# Soaping in cold weather



## Greylady (Mar 28, 2012)

Well been reading up on cold weather soaping as I am getting white streaks and spots. I think I am soaping maybe too cool? I heated up the oils and strained the lye, mix, then strain the milk into the bactch along with the fo. Do I need to warm the fo? I am kinda afraid to do that due to flashpoints.


----------



## NubianSoaps.com (Oct 26, 2007)

What temps are you soaping at? I got a cool new point and shoot, thermometer that you don't have to stick it in the batch. Since my lye is premade and it's cold, I am not warming it  I do heat my butters and oils a little warmer so when I add my lye/water it cools it down to right at 93 to 98 degrees. I have to also heat my milk to make sure it isn't cold....but I wouldn't bother with the fragrance it's way to little to worry about and you are adding it at the end when you are almost done anyway. 

Is it a new scent?
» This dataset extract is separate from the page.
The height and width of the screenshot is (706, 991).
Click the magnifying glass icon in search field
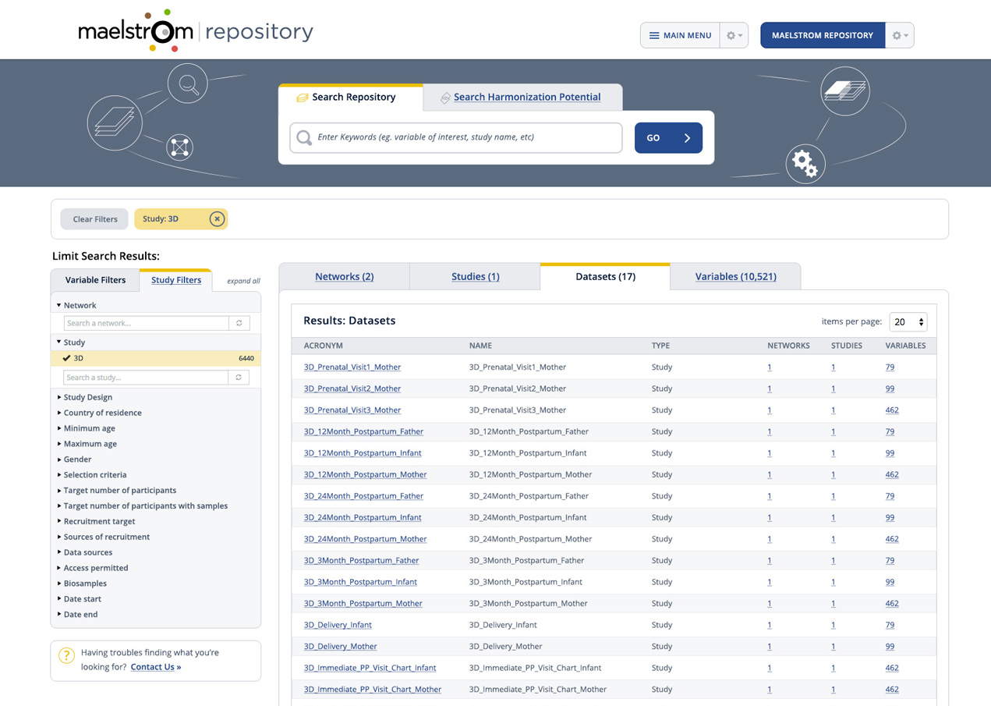pos(304,138)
White streaks and spots can also be riceing, if you are seeing this happen right after you add your fragrance. Vicki


----------



## Greylady (Mar 28, 2012)

Ricing? I am seeing some at the adding of the fragrance. What is the cause of that and what do you do to stop it? I am soaping Nautica. It also seems to acelerate fast. I got soap on a stick with it and had to glop into mold. A very rustic looking bar.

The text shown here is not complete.